The returned function solves the ODE system and returns predicted concentrations. Only symbolic rate constants are varied; initial values and other numeric values are fixed.
- Parameters:
builded_rxnode (RxnODEbuild) – Instance containing the reaction system definition.
fixed_initial_values (list[float]) – Initial concentrations for each species (in function_names order). Typically from experimental data at t=0. These values are never optimized.
t_span (tuple[float, float]) – Integration time span (t_start, t_end). Must encompass the experimental time points. Required.
method (str, optional) – Integration method for solve_ivp. Defaults to “RK45”.
rtol (float, optional) – Relative tolerance for solve_ivp. Defaults to 1e-6.
- Returns:
- A function f(t, *params) where params are symbolic rate
constant values in symbolic_rate_const_keys order.

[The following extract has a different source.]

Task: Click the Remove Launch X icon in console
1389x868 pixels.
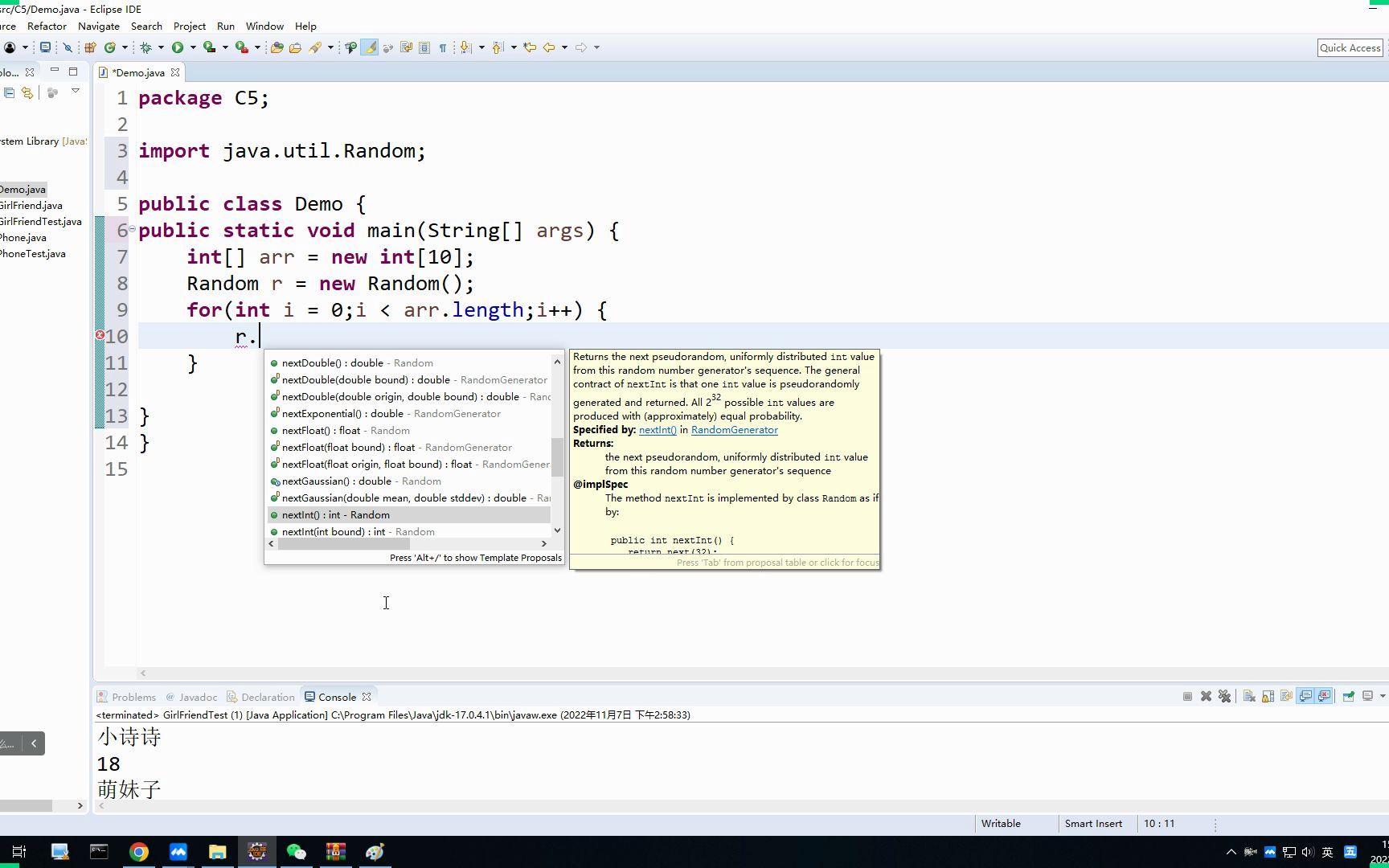Action: tap(1206, 696)
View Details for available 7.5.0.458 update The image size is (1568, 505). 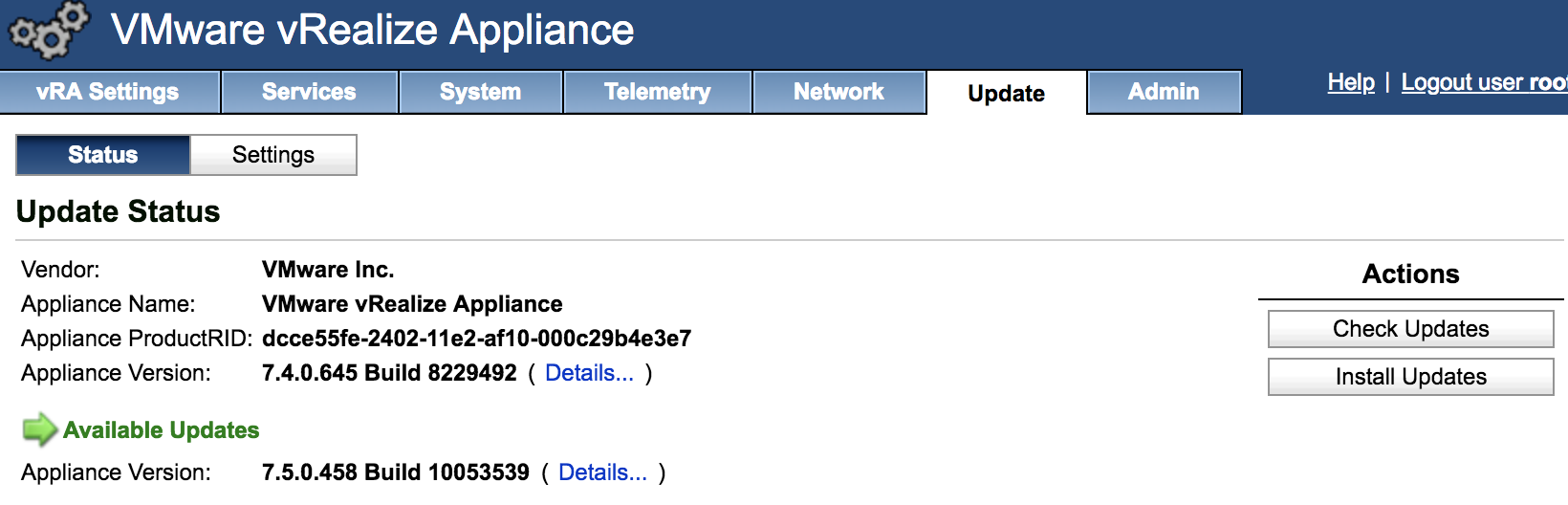click(x=602, y=472)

Returns numpy.ndarray of shape (len(function_names), len(t)). Has param_info attribute with: symbolic_rate_consts, function_names, n_params, fixed_initial_values.
- Return type:
callable
- Raises:
ValueError – If len(fixed_initial_values) != number of chemical species.
- rxnfit.expdata_fit_sci.solve_fit_model_multi(builded_rxnode, df_list, t_span, method='RK45', rtol=1e-06, df_names=None)
Create residual function for multi-dataset fitting (varying y0).
y0 and the initial time (t0) for each dataset are taken from the first row of each DataFrame. Integration runs from that t0 to t_span[1]. Only rate constants are optimized; minimizes sum of residuals across all datasets.
- Parameters:
builded_rxnode (RxnODEbuild) – Instance containing the reaction system definition.
df_list (list[pandas.DataFrame]) – List of experimental DataFrames. All must have same structure (time + species columns).
t_span (tuple[float, float]) – Integration time span (t_start, t_end). Must encompass all experimental time points. Required.
method (str, optional) – Integration method for solve_ivp. Defaults to “RK45”.
rtol (float, optional) – Relative tolerance for solve_ivp. Defaults to 1e-6.
df_names (list[str], optional) – Names for each DataFrame. If None, uses df.attrs.get(‘name’) for each when present and non-empty; otherwise str(i). Length must match len(df_list) when provided.
- Returns:
residual_func: Callable that takes params (list of symbolic rate constant values in symbolic_rate_const_keys order) and returns scalar residual (sum of squared residuals).
param_info: Dict with symbolic_rate_consts, function_names, n_params, n_datasets, y0_list.
- Return type:
tuple
- Raises:
ValueError – If df_list is empty or column structure is invalid.